[137:1]
"The Lords of Manors have sent to beat us, to pull down our houses,
spoil our labours; yet we are patient, and never offered any
violence to them again these forty weeks past, but wait upon God
with love till their hearts thereby be softened. All that we
desire is but to live quietly in the Land of our Nativity by our
righteous labour upon the Common Land, which is our own; but as yet
the Lords of the Manors, so formerly called, will not suffer us,
but abuse us. Is not that part of the Kingly Power? In that which
follows I shall clearly prove it is; for it appears so clear that
the understanding of a child does say, 'It is tyranny; it is the
Kingly Power of Darkness.' Therefore we expect that you will grant
us the benefit of your Act of Parliament, so that we may say--Truly
England is a Common-wealth, and a Free People indeed."

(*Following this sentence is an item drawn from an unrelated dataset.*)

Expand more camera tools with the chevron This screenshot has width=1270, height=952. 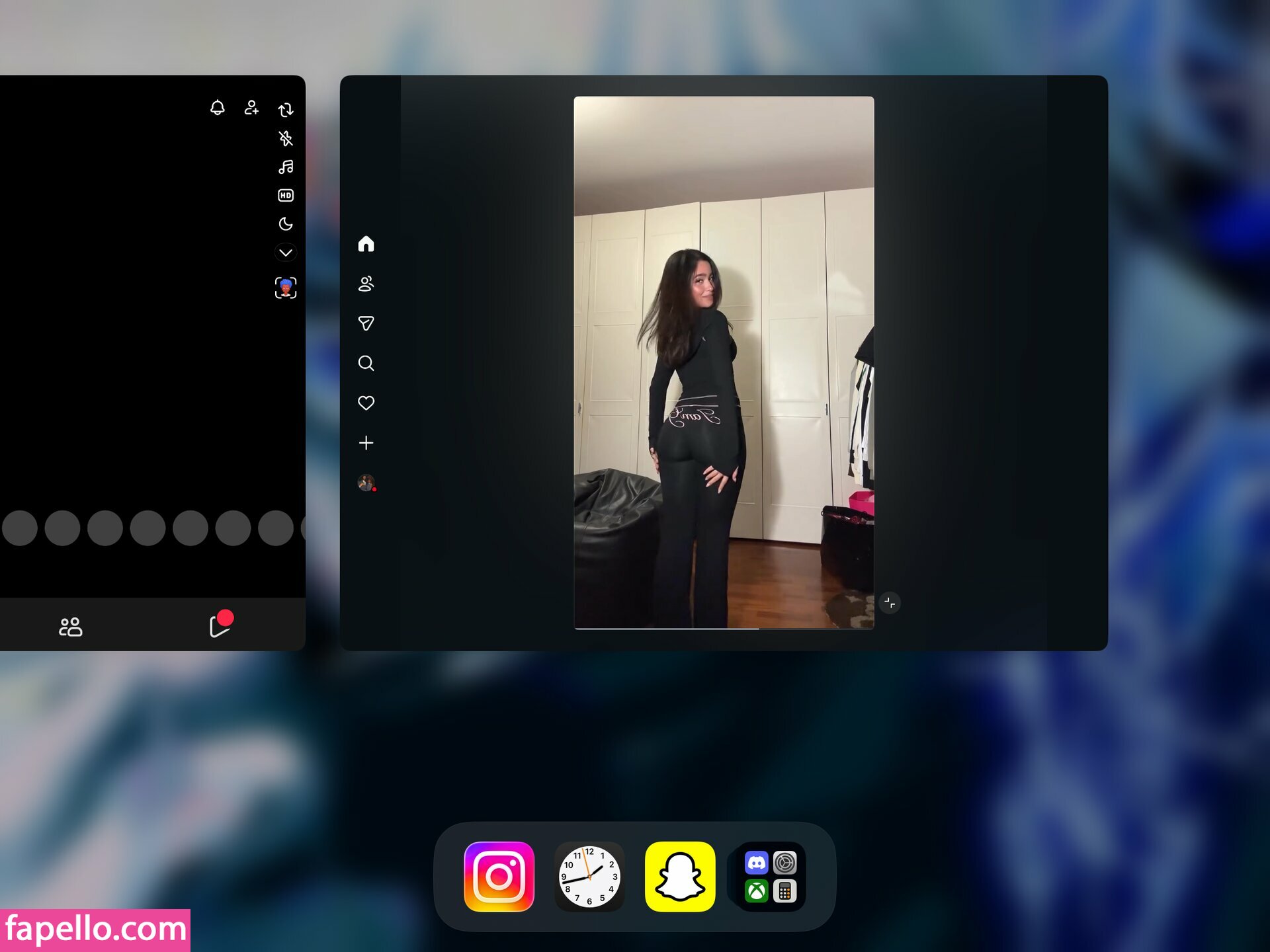coord(286,253)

Winstanley then declares that despite all their trouble and anxiety the
Diggers were still "mightily cheerful," and resolved "to wait upon God
to see what He will do ... taking it a great happiness to be persecuted
for righteousness' sake by the Priests and Professors that are the
successors of Judas and the bitter spirited Pharisees that put the man
Christ to death." He then again advances the reasons on which he bases
the equal claims of all to the use of the earth, denounces the sources
whence the exclusive claims of the few have sprung, more especially the
tyrannical claims of Lords of Manors, boldly claiming that from this
tyranny of man to man England should have been freed by the recent
casting out of kingly power--and continues:
"Therefore I say, the Common Land is my own Land, equal with my
Fellow Commoners; and our true propriety by the Law of Creation.